The two hostile forces are eying each other with horrid looks. Mrs. Arbingle is quiet but deadly. I never saw so much hostility coated over one face as there is on hers. She is in her glory. This time she is going to unmask the hosts of corruption, including those who will not call on her, cave in the school ring, boot out the incompetents, and see justice done to her son at last. Mrs. Wert Payley, who generally leads the other side, has higher ideals, of course, and isn't so red in the face. But she is hostile too. No viperess shall tread on the school system if she can help it! She keeps her lieutenants hustling, and now and then she looks over the crowd of captive men on the enemy's side and issues a command. Then some woman talks to her husband, and he gets red and mad and wags his arms. But in the end he goes over and talks to a man on the other side. And then that conversation spreads like a prairie fire, and the men knot up into a cluster, and hard words are used, and a lot more friendships go into the back shop for repairs.

Five o'clock is coming fast. Mrs. Payley looks over her list. Young Ad Summers has refused to budge from his shop. Miss Ri Hawkes blushes a little and then goes away to a telephone. Pretty soon Ad appears. He's panting, into the bargain. He gets in line, votes, and Ri walks away with him. There is a sigh of relief from the Payley cohorts now because old man Thompson is coming. He is over ninety and hates like thunder to go out and vote, but he can't help himself. He has lived in a wheeled chair for ten years and has to go wherever his granddaughter wheels him. He passes in, muttering.
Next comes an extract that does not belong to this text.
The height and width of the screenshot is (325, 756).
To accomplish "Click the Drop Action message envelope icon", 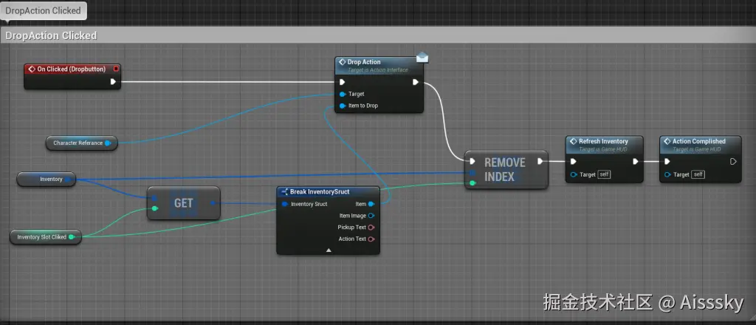I will pyautogui.click(x=422, y=58).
Only five minutes more. The excitement is intense. Hurrah! Some one has gotten the telegraph operator's goat. He's coming on the run. That probably means he'll go to the next dancing-club party. Judge Hicks appears, four women around him. He is mad, but they are triumphant and they look scornfully at me, saying "chump" with their eyes. He votes. There is a commotion at the corner because Gibb Ogle has attempted in a mild way to be corrupted. He wants to know why he can't sleep in the South School basement. The women are indignant, and appoint two husbands to deal with him. Gibb votes. Bang! The polls are closed. It's all over but the counting.
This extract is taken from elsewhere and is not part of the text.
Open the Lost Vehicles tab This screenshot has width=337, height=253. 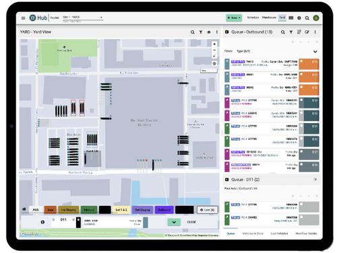pos(279,233)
We'd like to go back to work, but the suspense is too great. Not that we have any suspense, but our wives have; and if we are worthy of the name of men, we must help them endure it, even if we ourselves are not interested in the schools. So we hang around and fume over the jungle-fingered judges who take as much time as if they were enumerating the fleas of Africa. Finally a cheer comes from the front of the crowd. The women beside us gasp anxiously. Which side cheered? Hurrah! There's Mrs. Payley waving her handkerchief. We win.
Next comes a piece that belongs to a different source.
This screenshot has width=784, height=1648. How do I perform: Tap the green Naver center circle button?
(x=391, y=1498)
After that, we men can go. The schools have been saved by a vote of 453 to 78, but it was no thanks to us. No, indeed! If it weren't for the women where would our schools be?

We've had women's suffrage in our midst for almost twenty years, as I say, and looking back over it I can't see a single dull moment politically. From the day when an indulgent State gave them permission, our women have guarded the schools at the ballot box. They've done a thorough and painstaking job, and I must say the schools have improved a lot. But they have sprung a lot of political ideas which have made the old-timers sit up with startled looks and scratch their heads hopelessly.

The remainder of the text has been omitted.